#### [GOAL OF THE EXERCISE]
Taking each line of the records in turn, count those containing "agent" and report only the number.

Stored records

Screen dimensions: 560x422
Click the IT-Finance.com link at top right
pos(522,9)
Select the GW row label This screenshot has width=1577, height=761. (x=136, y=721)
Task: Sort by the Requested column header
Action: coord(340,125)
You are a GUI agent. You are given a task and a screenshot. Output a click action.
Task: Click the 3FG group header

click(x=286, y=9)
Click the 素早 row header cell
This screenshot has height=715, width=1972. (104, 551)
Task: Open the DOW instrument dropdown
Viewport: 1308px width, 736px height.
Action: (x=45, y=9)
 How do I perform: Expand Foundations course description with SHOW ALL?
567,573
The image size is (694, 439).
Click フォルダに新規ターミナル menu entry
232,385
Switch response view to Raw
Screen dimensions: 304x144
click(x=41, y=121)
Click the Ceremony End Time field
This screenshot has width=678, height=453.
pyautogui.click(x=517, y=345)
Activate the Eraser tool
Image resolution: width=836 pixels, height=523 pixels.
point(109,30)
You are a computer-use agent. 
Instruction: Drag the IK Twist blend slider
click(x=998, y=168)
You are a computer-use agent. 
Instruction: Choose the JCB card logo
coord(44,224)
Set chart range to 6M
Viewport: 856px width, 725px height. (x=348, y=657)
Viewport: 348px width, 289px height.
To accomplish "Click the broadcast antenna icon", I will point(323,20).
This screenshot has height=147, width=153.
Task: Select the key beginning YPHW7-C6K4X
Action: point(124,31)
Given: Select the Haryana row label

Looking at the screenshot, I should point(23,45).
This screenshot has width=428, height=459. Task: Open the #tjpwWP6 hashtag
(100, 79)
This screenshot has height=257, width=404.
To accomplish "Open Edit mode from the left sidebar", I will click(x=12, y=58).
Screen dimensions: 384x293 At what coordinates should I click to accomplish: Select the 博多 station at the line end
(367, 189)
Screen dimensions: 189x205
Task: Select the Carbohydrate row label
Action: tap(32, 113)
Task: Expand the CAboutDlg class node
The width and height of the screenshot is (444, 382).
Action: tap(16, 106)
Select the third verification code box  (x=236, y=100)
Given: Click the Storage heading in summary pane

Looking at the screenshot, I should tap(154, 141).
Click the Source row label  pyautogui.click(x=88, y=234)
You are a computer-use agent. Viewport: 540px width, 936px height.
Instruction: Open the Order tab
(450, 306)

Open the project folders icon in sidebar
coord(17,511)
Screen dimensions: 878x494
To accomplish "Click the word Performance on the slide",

#### [ANSWER FOR THIS EXERCISE]
4